Yellow and black reminders
Do you remember the Irish road works in the early 80s? There would be few under forty who would recall them now.
There wasn’t money in the County Council budgets for the plastic cones that proliferate everywhere, instead oil drums were used to mark road works in the country. Painted yellow and black, they were a tougher proposition than orange cones. Of course, even oil drums were not plentiful, were difficult to transport, and not easily handled, so sometimes even quite substantial excavations would be marked by no more than a handful. A colleague from the north once lost his sump on a main road when hitting an unannounced ramp at forty miles per hour.
Giving out about Ireland is easy – the hospitals are chaotic, the city roads log jammed, the drugs trade seems to grow exponentially (leafy Carrickmines the scene of the latest massive seizure of cocaine), and graffiti and vandalism abound. The list of grievances could have gone on to include political corruption, inflated prices and confiscatory taxes, but when the RTE news gets too much, I remember the oil drums.
If the oil drums were a mark of the old Ireland, the railway footbridges are a mark of the new. In the 1980s a footbridge over a railway line would probably have been a rusting relic from Victorian times, now we have fantastic structures in concrete, steel and glass that would grace any airport, they come complete with lifts for people with impaired mobility.
“They’re a bit over the top”, a friend commented. Maybe they are, but the Victorians were very over the top with their great edifices in brick and iron, and left a great legacy that still endures.
Stories of problems in hospitals, of bus drivers striking about where they take their tea breaks, of disputes at Dublin airport, recall the news stories of the 1980s and the grimness of so much of Irish life in those times. But until the footbridges stop being built and the oil drums reappear, things are infinitely better than they were.
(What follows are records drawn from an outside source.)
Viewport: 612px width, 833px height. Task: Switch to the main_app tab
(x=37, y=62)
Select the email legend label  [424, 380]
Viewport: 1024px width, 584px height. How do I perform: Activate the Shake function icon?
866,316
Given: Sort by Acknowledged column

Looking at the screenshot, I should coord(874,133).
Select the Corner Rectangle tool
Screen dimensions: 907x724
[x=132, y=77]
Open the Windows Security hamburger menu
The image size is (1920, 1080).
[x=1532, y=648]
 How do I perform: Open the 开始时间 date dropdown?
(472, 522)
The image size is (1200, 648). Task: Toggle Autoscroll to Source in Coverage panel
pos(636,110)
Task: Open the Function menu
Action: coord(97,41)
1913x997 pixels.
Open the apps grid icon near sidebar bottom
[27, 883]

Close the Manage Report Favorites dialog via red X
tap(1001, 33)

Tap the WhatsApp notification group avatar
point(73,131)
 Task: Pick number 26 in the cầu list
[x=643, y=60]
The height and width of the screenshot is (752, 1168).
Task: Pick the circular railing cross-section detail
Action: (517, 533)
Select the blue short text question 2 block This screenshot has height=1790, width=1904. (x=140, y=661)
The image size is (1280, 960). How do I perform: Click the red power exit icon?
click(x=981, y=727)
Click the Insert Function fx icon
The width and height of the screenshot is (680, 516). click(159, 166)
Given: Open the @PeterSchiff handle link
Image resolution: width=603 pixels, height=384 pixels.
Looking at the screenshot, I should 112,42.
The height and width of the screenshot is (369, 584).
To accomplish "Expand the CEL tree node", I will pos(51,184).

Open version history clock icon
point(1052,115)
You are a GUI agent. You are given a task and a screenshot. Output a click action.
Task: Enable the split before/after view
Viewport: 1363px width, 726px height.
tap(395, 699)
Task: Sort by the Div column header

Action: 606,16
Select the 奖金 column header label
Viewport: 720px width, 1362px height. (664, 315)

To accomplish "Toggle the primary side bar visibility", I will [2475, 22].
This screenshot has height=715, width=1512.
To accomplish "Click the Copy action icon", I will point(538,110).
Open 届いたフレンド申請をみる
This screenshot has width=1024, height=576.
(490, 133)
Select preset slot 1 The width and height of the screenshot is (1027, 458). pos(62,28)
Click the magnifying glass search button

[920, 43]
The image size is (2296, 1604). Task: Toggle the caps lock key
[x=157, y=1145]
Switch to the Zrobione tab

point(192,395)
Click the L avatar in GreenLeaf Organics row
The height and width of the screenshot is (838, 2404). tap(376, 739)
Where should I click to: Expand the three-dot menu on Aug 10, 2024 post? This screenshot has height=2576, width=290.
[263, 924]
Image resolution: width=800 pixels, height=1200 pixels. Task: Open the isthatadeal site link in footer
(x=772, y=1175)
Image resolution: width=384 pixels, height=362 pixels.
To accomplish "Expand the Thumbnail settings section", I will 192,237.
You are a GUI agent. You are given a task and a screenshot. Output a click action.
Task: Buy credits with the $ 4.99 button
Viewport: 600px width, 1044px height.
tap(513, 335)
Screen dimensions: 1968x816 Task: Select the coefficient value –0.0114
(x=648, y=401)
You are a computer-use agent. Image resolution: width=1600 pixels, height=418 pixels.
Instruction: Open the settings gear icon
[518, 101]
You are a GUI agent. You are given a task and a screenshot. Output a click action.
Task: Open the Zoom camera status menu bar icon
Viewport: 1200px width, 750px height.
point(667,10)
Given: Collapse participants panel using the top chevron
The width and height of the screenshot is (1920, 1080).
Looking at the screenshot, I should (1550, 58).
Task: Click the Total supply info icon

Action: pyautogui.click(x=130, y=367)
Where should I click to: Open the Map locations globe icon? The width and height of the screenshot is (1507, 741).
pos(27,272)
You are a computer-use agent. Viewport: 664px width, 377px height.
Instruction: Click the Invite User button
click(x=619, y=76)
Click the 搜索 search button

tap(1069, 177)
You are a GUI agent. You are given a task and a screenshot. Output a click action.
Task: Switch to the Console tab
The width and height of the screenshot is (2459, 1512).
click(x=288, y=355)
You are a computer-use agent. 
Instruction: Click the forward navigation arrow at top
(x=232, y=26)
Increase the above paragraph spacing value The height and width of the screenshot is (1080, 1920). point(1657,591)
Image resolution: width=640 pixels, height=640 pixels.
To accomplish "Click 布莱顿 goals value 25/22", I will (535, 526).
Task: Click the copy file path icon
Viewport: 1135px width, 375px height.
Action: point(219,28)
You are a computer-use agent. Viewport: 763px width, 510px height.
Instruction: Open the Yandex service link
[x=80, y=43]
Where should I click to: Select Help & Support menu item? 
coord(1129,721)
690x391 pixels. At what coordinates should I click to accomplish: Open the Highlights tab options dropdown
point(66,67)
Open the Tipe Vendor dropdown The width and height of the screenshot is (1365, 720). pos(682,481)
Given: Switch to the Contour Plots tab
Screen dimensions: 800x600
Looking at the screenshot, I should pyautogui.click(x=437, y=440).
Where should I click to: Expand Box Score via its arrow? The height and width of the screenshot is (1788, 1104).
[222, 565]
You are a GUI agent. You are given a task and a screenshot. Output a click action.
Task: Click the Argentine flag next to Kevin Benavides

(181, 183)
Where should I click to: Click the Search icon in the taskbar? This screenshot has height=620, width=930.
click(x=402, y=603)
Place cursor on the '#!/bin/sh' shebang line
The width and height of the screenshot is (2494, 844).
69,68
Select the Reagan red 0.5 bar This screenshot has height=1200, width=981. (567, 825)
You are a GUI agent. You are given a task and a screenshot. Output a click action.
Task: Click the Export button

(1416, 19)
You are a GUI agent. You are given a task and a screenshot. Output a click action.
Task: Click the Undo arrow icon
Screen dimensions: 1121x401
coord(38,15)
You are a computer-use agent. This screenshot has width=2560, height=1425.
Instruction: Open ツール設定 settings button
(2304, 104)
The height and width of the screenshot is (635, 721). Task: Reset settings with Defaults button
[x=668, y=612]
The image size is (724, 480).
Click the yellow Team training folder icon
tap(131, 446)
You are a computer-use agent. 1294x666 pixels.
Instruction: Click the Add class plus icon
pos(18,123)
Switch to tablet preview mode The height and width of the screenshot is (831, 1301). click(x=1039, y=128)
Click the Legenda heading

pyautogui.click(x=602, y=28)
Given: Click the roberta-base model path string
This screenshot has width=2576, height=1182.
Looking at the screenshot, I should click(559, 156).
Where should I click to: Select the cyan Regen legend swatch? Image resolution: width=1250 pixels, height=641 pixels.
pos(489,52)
Reading of road works took me back to when I was touring around the Beara Peninsula 3 years ago rounding a corner there was a 25t 360 degree tracked excavator with a rock pick attachment stood on one side of the road reaching across and pecking away at the rock face, widening the road. They wre using the oil drums and the ‘banksman’ beckoned me on and I had to drive under the excavators outstretched arm, I roared with laughter! brilliant!! there is no way I could do that in England with our ‘Health and Safety’ police!!!!! Dont let your road menders change.
Les,
I sit on the Irish board of an English-based organization, we meet three times a year and most of the time seems to be spent discussing “structures” and “risk assessments”. I am not aware that England is a noticeably more organized or safe place. I think there is much to be said for plain common sense!
Ian
I couldn’t agree more, we were having a Managers meeting yesterday where our Health and Safety Manager was telling us that in the 6 months since we have had to fit ladder gates 3 people have fallen down a ladder,the year before ladder gates were fitted no falls!